Peristiwa itu terjadi pada tanggal 29 November 1922 dengan tetirah ke daerah
Pasuruan, Jawa Timur. Dua bulan kemudian PB Muhammadiyah menjenguknya. Betapa
mereka terkejut, karena Kiyai Dahlan nampak semakin kurus, kakinya bengkak,
tetapi wajahnya berseri-seri. Dalam sakit, ternyata beliau tidak diam, malah
berhasil mendirikan mushalla untuk kegiatan jama’ah dan dakwah.
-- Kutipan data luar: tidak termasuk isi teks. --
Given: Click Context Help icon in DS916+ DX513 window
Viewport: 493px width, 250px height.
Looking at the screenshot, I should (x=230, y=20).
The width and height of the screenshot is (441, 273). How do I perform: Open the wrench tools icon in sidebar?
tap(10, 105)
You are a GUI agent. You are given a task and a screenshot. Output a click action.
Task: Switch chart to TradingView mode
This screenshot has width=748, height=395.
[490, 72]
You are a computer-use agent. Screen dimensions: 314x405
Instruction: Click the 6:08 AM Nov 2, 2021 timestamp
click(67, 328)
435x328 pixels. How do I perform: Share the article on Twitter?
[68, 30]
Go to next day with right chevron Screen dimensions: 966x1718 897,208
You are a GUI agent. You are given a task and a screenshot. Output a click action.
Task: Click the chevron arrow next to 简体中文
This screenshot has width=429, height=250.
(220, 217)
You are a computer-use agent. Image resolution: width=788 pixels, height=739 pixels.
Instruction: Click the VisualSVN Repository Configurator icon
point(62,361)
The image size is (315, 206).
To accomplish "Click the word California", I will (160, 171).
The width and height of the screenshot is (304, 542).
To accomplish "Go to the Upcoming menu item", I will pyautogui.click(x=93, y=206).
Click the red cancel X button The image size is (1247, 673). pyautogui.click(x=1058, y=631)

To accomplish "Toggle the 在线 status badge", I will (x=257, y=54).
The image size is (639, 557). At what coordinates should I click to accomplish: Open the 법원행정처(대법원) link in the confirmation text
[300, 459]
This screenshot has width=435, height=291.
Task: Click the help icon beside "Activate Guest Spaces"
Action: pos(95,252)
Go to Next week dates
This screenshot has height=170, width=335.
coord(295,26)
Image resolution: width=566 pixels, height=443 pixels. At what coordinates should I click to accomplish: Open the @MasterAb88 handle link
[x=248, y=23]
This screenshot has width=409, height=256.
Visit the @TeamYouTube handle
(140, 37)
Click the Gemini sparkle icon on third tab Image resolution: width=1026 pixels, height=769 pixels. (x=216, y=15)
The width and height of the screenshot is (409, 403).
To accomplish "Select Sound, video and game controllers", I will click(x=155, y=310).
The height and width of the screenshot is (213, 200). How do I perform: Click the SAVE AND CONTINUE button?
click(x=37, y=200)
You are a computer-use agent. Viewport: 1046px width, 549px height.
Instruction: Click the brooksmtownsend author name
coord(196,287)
Subhanallah, Maha Suci Allah
SWT yang telah menganu-gerahkan kesungguhan berjihad pada diri pendiri
Muhammadiyah. Kita yang membaca cerita singkat beliau ini, rasanya menangis
haru tentang sosok pendiri Muhammadiyah ini. Jangankan sehat beliau terus
mengurus Muhammadiyah, sampai sakit pun beliau tetap mengurusnya. Ternyata
hijrah beliau ke Pasuruan untuk istirahat karena sakit tidak bisa memadamkan
semangatnya untuk terus berjuang. Saya rasanya tidak pantas memohon kepada
Allah SWT untuk memasuki surga-Nya dan malu pada pendiri Muhammadiyah akan
perjuangan dan pengabdiannya. Alhasil, kisah singkat beliau itu tersirat
makna, bahwa beliau sungguh berjuang memerangi kemalasan untuk kemudian
menggan-tinya dengan jihad untuk kepentingan umat. Bagi saya, jawaban mengapa
kita harus melipatgandakan militansi dan menjadi sumber inspirasi dan motivasi
bahwa ber-Muhammadiyah itu memerlukan perjuangan yang sungguh-sungguh. Jangan
bermalas-malasan apalagi bermain-main dengan Muhammadiyah. Karena, ketika kita
bersungguh-sungguh, maka sesungguhnya kita telah melakukan investasi spiritual
dan sosial yang amat berharga. Tidak hanya untuk Muhammadiyah secara kolektif,
tetapi juga untuk diri kita sendiri
secara individual. Kalau hanya
sekedar simbol atau label itu merupakan suatu kerugian, karena tidak menjadikan
gerakan sebagai ladangberamal shaleh. Saya berpendapat, salah satu faktor yang
menyebabkan Muhammadiyah tetap eksis sampai melintasi satu abad dengan selamat
karena ketulusan warga dan para pimpinan atau kadernya. Dan nilai transenden
yang ada di balik perjuangan mereka dalan ber-Muhammadiyah adalah hanya mencari
ridha Allah. Selagi kita memiliki jiwa yang tulus dan ihlas berjuang hanya
mencari ridha Allah, Muhammadiyah akan tetap eksis ila yaum al qiyamah. Oleh sebab itu, para kader
Muhammadiyah sejak dini harus memiliki militansi yang tinggi dan menghilangkan
kemalasan dalam berjuang, bekerja keras, dan jangan manja demi mewujudkan
tujuan Muhammadiyah, yaitu masyarakat Islam yang sebenar-benarnya.